JoAnn Bourne learned how to play chess with her dad at age six, and now relates the game to her work.

"Chess is very similar to business in that all the chess players have different strengths and weaknesses, just like a team of employees. But if you strategize, you can use them all effectively and win," she says.

Bourne believes the analogy has never been so fitting as during the financial crisis. Her team devised a strategy to excel while others pulled back. It persuaded the bank to buy a Texas charter, which helped attract more commercial deposits from title companies and governmental entities. It also launched an online global treasury service and added more specialized money market products for niche customers.
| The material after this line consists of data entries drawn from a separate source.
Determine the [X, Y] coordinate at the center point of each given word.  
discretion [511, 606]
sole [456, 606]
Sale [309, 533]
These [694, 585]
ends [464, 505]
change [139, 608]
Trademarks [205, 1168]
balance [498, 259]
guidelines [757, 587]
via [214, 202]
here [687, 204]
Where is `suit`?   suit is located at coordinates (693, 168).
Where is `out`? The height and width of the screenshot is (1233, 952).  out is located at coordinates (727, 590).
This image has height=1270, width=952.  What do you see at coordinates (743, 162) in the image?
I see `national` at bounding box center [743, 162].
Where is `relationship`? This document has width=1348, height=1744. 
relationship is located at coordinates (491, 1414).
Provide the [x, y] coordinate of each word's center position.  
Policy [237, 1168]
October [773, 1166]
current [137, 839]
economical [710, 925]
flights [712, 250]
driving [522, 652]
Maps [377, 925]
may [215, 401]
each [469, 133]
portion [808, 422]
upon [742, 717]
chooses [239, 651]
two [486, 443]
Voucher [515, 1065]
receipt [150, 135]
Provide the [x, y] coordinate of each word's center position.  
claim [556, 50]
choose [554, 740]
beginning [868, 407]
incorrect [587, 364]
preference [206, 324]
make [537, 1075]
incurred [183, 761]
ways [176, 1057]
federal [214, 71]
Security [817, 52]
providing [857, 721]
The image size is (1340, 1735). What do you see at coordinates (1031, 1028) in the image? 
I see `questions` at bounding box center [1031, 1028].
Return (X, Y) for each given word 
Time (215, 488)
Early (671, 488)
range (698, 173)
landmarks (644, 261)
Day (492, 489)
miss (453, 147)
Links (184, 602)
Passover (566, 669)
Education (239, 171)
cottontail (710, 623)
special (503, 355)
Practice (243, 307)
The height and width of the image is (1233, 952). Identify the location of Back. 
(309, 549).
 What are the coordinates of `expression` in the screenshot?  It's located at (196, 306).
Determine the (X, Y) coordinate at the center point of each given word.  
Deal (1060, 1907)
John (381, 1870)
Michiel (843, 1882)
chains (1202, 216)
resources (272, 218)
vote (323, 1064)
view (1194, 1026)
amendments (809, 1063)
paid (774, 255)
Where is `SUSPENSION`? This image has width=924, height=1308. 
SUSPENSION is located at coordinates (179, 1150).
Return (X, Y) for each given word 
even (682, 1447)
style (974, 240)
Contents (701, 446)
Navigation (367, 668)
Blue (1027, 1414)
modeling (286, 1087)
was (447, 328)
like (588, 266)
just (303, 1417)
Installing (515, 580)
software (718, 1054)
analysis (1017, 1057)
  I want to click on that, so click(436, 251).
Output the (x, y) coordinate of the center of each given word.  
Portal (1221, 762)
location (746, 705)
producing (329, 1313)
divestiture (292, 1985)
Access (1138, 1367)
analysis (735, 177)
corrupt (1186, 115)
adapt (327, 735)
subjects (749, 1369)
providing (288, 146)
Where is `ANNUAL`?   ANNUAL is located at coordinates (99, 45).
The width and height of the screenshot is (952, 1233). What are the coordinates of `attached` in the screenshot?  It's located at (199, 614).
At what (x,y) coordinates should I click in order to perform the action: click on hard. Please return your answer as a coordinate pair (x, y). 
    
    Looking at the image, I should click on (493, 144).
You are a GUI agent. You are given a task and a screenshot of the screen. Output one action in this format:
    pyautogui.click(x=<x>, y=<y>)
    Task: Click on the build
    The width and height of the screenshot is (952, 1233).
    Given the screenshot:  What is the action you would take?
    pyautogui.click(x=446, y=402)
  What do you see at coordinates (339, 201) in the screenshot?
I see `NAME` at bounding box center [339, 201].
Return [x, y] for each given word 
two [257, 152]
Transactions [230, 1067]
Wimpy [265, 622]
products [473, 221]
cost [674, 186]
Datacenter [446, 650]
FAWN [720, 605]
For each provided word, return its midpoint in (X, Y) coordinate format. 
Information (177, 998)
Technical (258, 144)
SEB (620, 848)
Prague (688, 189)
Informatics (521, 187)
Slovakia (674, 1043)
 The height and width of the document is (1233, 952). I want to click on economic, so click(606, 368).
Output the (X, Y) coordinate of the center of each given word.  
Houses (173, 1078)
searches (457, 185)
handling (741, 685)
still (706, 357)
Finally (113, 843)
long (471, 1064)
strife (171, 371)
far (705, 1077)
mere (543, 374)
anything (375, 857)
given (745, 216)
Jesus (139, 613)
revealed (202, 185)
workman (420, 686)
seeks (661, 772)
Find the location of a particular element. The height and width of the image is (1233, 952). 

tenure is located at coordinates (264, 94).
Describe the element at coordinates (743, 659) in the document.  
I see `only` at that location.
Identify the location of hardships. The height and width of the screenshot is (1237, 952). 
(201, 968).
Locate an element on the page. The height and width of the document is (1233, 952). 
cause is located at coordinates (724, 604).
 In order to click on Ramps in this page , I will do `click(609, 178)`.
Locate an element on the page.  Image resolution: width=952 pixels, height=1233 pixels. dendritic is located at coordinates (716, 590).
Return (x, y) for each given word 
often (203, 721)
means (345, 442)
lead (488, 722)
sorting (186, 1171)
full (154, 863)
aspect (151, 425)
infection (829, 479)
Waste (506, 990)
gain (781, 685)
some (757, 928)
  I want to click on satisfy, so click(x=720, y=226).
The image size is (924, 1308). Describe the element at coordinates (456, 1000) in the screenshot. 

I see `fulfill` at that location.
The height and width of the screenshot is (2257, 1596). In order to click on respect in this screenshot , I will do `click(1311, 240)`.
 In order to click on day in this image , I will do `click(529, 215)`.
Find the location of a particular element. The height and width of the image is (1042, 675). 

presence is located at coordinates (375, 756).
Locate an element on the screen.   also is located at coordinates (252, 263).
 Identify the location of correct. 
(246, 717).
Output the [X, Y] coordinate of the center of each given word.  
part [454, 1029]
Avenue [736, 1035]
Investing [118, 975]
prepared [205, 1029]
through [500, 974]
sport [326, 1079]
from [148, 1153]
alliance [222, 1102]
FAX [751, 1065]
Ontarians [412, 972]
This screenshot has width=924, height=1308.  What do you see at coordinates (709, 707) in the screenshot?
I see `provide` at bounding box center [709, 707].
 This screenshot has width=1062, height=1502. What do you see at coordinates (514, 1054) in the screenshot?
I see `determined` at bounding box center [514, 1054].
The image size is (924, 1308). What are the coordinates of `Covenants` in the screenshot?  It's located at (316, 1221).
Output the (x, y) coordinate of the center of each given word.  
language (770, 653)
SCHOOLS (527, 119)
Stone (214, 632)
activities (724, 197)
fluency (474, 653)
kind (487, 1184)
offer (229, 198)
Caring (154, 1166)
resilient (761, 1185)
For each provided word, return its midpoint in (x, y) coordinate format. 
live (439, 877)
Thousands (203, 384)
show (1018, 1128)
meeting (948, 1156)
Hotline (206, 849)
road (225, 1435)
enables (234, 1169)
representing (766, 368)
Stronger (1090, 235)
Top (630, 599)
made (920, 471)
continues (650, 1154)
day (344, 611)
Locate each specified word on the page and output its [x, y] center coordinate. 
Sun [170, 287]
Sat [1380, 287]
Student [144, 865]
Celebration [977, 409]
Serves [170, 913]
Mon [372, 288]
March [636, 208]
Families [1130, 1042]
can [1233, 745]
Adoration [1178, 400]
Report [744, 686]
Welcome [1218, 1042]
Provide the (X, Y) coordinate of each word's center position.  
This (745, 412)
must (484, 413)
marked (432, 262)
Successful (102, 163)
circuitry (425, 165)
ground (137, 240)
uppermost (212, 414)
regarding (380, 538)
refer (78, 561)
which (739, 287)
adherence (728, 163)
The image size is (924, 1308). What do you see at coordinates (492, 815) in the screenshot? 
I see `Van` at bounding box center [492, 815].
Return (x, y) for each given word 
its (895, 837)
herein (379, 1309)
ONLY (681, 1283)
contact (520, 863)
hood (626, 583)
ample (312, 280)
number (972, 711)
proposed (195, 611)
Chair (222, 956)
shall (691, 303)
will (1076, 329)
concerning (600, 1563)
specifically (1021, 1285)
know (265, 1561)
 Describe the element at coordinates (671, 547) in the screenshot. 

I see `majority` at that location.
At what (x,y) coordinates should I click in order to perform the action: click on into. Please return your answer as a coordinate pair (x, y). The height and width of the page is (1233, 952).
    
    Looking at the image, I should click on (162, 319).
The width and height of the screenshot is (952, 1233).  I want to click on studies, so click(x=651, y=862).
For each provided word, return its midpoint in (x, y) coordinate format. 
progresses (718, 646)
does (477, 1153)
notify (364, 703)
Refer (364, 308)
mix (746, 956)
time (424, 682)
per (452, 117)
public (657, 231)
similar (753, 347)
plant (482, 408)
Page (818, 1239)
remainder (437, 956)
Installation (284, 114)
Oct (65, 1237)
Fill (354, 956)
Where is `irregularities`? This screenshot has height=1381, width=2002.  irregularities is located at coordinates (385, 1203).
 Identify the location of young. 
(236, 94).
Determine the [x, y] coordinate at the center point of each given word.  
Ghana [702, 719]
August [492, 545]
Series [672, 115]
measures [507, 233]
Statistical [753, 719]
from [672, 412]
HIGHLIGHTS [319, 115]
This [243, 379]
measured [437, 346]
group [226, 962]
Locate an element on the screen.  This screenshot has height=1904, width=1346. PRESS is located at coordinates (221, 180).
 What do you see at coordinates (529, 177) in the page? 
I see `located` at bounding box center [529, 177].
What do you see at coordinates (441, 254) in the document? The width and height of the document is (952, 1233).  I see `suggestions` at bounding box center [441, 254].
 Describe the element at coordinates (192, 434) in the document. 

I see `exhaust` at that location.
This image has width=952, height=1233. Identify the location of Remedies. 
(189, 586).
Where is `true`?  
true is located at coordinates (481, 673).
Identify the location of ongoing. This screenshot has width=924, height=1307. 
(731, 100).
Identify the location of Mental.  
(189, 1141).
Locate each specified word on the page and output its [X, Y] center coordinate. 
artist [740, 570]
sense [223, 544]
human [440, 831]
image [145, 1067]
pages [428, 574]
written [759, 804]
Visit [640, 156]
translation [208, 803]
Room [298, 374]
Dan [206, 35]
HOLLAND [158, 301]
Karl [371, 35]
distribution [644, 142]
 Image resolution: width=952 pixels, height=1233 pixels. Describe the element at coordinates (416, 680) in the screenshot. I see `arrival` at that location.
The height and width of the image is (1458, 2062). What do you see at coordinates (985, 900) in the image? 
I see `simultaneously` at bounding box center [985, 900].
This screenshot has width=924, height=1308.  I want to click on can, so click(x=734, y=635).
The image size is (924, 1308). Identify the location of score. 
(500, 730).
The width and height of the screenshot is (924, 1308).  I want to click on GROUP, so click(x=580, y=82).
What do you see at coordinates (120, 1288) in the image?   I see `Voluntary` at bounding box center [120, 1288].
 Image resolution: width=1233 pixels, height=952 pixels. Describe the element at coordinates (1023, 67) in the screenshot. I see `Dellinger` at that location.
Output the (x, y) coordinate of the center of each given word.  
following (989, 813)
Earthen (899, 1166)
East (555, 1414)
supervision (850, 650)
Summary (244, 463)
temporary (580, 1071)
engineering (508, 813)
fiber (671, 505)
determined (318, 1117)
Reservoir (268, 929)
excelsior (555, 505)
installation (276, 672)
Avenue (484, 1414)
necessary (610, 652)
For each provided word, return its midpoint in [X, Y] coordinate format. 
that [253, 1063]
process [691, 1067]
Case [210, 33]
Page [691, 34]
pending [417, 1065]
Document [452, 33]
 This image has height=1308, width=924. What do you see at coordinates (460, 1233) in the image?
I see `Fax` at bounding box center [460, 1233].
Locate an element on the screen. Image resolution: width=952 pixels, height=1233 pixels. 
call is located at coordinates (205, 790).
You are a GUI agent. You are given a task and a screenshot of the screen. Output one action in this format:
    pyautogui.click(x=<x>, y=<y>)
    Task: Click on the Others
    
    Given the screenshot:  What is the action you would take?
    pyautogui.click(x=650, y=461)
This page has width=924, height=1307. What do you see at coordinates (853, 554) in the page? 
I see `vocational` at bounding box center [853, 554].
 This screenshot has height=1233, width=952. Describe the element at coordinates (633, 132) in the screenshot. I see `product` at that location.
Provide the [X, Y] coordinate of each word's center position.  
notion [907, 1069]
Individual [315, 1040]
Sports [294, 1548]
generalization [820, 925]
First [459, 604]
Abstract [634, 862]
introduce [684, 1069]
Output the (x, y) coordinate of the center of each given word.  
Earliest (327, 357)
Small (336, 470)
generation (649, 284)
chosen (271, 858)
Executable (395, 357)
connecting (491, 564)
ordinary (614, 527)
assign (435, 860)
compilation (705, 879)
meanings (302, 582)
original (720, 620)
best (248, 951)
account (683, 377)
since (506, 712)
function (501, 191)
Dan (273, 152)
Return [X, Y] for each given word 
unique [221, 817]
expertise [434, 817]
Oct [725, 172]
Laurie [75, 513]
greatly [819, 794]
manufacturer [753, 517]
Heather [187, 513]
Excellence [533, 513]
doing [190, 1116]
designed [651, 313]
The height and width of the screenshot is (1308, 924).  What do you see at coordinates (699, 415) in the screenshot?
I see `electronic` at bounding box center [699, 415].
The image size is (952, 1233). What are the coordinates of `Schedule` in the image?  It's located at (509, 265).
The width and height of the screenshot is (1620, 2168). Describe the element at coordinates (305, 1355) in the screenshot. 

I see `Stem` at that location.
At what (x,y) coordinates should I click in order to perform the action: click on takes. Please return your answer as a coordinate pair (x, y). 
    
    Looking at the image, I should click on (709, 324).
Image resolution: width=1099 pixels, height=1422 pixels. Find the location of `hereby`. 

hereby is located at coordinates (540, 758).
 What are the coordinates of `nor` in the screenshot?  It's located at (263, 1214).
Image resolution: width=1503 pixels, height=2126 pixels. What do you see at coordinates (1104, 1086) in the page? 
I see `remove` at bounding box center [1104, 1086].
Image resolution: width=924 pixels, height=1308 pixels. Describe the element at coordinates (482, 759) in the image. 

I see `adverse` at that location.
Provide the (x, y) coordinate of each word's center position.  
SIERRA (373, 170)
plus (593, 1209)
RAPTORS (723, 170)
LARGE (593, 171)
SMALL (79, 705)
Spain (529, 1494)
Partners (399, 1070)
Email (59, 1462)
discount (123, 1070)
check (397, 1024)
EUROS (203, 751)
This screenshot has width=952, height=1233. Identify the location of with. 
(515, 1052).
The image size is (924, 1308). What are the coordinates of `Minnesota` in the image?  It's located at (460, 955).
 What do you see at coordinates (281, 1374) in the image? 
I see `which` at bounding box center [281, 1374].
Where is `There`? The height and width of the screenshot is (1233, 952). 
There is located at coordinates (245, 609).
Bourne credits those initiatives with helping boost commercial deposits nearly 60 percent last year, to $23.9 billion."We planned our moves and thought ahead of what our competitors in all of our markets might do in response, and we were successful," she says.

Bourne, who is the highest-ranking woman at her company and the only female on its executive committee, says one question she frequently gets asked by other women is how she managed to rise in her career while raising two kids.

Her answer is "strategic planning."

That meant keeping a change of clothes in the car for hurrying to catch the second half of lacrosse games and making sure to work late the night before hosting classroom holiday parties.

"I was always ambitious, so I wanted to have a great career, but I also wanted to be a good mother," Bourne says. "I just had to think strategically in my personal life as well."